Bowie ti ha influenzato anche come artista a tutto tondo?
Sì, anche a livello attitudinale rispetto a come muoversi nel mondo della musica, dello spettacolo e della comunicazione. Bowie rappresenta il mistero: come altri della sua generazione (Iggy Pop, Lou Reed) ha giocato molto su quello che noi non sapevamo di loro. Il fatto che non ci fosse internet alla fine degli anni ‘70 e che lui e Iggy Pop andassero a Berlino a viversi un’esperienza che chissà com’è stata, per me era incredibile. Nulla batte l’immaginario, non c’è Instagram che regga il confronto con la tua fantasia. Poi ci sono cose che mi accomunano al personaggio di Newton: per esempio il trovarsi in viaggio, lontano dalla famiglia vissuta come un porto sicuro, un momento di felicità, mi appartiene.
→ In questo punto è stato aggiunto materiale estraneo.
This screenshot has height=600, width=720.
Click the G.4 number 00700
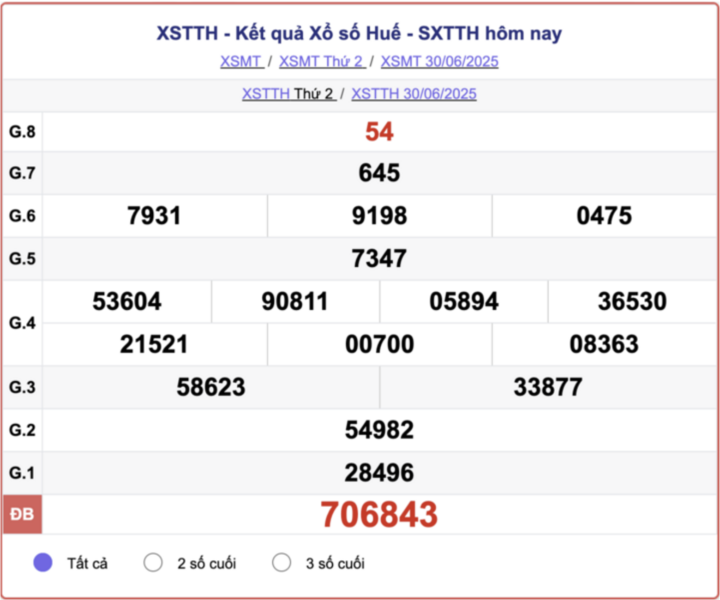pos(379,344)
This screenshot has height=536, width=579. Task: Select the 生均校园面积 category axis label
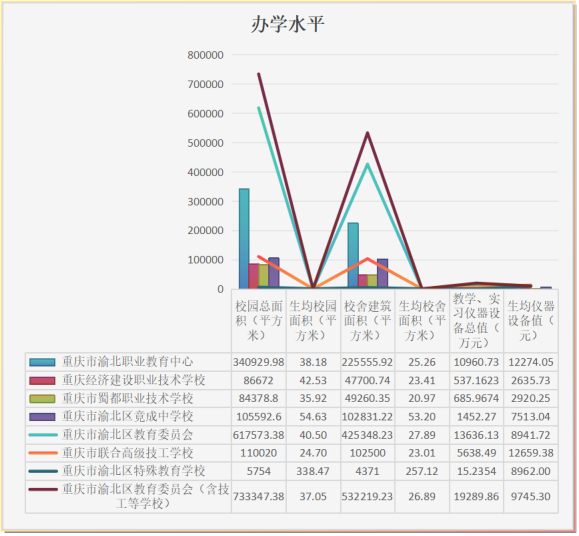click(313, 320)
Come ti sei trovato a recitare?
È un po’ un salto nel vuoto, è la prima volta che recito a teatro. Nella vita lo faccio sempre. Però mi sono trovato bene, perché Valter è riuscito in modo magistrale a mettermi subito a fuoco rispetto al personaggio. È fondamentale sentirsi quella persona sul palco, avvertire affinità. Abbiamo lavorato lasciando le porte aperte, forse grazie al fatto che non ho una tecnica teatrale. Non sono io che mi mangio il personaggio, ma è il personaggio che si mangia me. Non diventerò Carmelo Bene, ma sono sicuro di riuscire a trasmettere emozioni che è in fondo quello che sto cercando di fare da più di quarant’anni.

Torniamo a Berlino: cosa ti ha lasciato quel periodo?
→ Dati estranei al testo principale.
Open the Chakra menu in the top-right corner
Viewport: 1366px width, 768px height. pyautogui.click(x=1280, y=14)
Mi ha lasciato una testimonianza di possibile alternativa sociale. Oggi so che Berlino Ovest in realtà era una sorta di parco dei divertimenti da mostrare a quelli dell’Est. Ma funzionava. Il primo giorno andai a Kreuzberg, allora il quartiere degli artisti, e una ragazza mi affittò una stanza a 10 marchi al mese, quasi niente. C’era un bar vicino casa dove potevi incontrare Blixa Bargeld o qualcuno dei Bad Seeds, il gruppo di Nick Cave. C’era un’idea di libertà sociale vissuta con molta responsabilità.

In Lazarus c’è il tema della morte, dello scorrere del tempo: come ti confronti con queste questioni?
Bowie è stato un esempio anche in questo: sempre attivo, considerando che tutto quello che ti succede nella vita, anche la morte, fa parte del tuo percorso. In quest’opera c’è anche un’idea di trascendenza, a un certo punto c’è questa idea di universo, di non essere legati per forza a questa terra, ma a una cosa più grande. L’aspetto stimolante è che Bowie non offre un punto di vista monocolore, nell’interpretare l’aldilà. Lascia aperta questa porta e lui, del mistero, ne ha fatto uno stile di vita.